Instrução 1
Segundo o texto sobre as reformas processuais penais no Brasil, em que ano o Codice Rocco foi revogado?

Reformas processuais penais no Brasil: olhando para trás e evitando o pesadelo da História

Na última coluna, sustentei que a ornamentação da tradição processual penal brasileira, vigente até hoje, denuncia a metástase das antigas práticas que sempre buscaram disfarçar o estilo autoritário do discurso punitivo: anular as garantias dos acusados, a partir da proliferação do discurso do medo e da criação de inimigos.

Forjados os contextos e identificadas as personagens que serviram como idealizadoras dos Códigos de Processo Penal italiano e brasileiro, é preciso lançar o olhar, de forma crítica, às reformas e aos projetos que foram pensados e que hoje se pensam. Evitar o pesadelo da História, expressão articulada por LOUIS BEGLEY (2010), é evitar que ela se repita tragicamente.

O Codice Rocco foi revogado em 1988, o que não significou, necessariamente, o afastamento da prática forense das premissas autoritárias lá idealizadas. RENZO ORLANDI, em conferência proferida no seminário “Direitos individuais e processo penal na Itália republicana”, ocorrida em Ferrara, em novembro de 2010, argumentou que a literatura penalística ainda está privada de uma reflexão sobre a história recente do nosso direito processual, mormente frente a uma fase de instabilidade normativa como a atual.

Instrução 2
Reescreva as linhas dos registros a partir da que contém "493x217 pixels." até a que contém "pyautogui.click(x=166, y=688)", inclusive, trocando "Remove" por "Delete" e mantendo todo o resto igual.

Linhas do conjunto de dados
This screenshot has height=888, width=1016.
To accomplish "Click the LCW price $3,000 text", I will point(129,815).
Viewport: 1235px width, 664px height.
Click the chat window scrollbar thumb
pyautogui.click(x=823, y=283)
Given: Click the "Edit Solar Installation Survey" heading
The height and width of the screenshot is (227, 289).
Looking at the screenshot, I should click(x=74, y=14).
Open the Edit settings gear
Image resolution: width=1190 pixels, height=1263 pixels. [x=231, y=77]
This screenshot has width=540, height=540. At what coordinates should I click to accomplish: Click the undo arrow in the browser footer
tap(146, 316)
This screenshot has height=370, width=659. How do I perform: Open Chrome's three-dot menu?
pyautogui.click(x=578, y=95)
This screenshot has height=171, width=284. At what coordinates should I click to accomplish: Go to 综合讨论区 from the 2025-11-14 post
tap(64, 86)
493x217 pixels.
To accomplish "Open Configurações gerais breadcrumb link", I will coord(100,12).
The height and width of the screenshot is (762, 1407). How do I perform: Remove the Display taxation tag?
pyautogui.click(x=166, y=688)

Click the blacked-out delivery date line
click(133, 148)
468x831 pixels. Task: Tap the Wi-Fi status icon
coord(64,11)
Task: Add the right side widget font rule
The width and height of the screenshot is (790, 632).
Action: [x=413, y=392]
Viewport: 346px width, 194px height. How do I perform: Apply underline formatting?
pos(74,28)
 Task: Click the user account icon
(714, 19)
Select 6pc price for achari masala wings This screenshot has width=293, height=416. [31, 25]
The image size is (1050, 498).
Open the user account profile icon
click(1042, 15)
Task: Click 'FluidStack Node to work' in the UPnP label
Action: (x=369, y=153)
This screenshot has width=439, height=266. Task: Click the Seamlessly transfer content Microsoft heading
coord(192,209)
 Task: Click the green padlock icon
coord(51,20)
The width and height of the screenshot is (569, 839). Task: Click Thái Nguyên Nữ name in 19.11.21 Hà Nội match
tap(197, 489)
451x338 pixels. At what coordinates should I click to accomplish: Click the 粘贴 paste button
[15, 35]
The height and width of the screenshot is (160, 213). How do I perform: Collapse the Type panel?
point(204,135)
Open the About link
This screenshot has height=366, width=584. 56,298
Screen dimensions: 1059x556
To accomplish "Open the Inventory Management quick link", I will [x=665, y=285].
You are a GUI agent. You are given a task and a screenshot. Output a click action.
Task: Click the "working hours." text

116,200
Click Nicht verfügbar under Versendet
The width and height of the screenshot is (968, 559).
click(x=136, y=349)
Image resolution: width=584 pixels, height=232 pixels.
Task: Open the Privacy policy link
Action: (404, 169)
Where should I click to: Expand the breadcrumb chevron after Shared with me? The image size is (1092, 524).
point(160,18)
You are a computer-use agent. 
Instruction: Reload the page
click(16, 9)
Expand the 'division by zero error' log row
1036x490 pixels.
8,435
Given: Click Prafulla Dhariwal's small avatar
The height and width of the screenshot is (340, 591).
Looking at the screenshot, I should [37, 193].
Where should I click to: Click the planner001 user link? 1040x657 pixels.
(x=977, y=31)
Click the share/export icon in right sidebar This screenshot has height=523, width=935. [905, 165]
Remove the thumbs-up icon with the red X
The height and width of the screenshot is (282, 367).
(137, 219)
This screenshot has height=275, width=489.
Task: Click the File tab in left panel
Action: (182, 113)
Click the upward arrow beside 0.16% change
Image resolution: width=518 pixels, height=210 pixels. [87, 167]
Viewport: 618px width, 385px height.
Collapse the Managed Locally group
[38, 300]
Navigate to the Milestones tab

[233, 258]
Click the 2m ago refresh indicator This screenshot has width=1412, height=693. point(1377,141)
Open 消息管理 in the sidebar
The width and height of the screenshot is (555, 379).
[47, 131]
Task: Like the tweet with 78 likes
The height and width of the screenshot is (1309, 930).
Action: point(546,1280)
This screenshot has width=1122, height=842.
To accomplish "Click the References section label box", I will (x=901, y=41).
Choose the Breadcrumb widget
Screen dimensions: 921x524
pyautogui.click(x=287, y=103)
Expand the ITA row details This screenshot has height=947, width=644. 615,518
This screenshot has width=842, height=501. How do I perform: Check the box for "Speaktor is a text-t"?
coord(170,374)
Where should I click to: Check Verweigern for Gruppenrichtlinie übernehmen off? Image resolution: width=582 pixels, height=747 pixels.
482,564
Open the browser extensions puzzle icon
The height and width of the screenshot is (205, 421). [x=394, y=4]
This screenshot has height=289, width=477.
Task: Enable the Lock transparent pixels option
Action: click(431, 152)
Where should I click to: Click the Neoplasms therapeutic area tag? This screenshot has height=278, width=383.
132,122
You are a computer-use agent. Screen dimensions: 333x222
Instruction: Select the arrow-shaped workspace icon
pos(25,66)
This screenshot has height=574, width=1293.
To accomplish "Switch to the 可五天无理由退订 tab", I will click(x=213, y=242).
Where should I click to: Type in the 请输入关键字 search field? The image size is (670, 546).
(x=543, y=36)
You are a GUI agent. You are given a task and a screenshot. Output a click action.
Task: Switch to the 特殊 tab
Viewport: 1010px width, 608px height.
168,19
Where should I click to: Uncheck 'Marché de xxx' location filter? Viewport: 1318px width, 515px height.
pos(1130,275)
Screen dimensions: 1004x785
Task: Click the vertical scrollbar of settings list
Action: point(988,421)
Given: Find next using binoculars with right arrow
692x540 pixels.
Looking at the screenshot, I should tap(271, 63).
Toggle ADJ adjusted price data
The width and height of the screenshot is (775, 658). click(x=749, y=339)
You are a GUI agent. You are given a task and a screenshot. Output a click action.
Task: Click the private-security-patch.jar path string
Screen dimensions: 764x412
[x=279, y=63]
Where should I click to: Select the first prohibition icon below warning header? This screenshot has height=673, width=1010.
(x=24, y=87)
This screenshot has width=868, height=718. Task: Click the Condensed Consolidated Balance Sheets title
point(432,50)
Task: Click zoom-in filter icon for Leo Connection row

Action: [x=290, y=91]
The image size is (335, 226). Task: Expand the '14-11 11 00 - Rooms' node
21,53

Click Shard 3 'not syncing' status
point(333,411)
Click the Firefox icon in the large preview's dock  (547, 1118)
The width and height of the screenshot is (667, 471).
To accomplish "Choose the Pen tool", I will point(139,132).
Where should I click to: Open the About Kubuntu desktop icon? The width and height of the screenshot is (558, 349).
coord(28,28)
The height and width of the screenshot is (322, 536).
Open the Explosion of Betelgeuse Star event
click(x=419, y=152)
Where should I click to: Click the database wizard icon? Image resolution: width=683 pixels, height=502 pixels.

Resposta final 1
Em 1988.

Resposta final 2
493x217 pixels.
To accomplish "Open Configurações gerais breadcrumb link", I will coord(100,12).
The height and width of the screenshot is (762, 1407). How do I perform: Delete the Display taxation tag?
pyautogui.click(x=166, y=688)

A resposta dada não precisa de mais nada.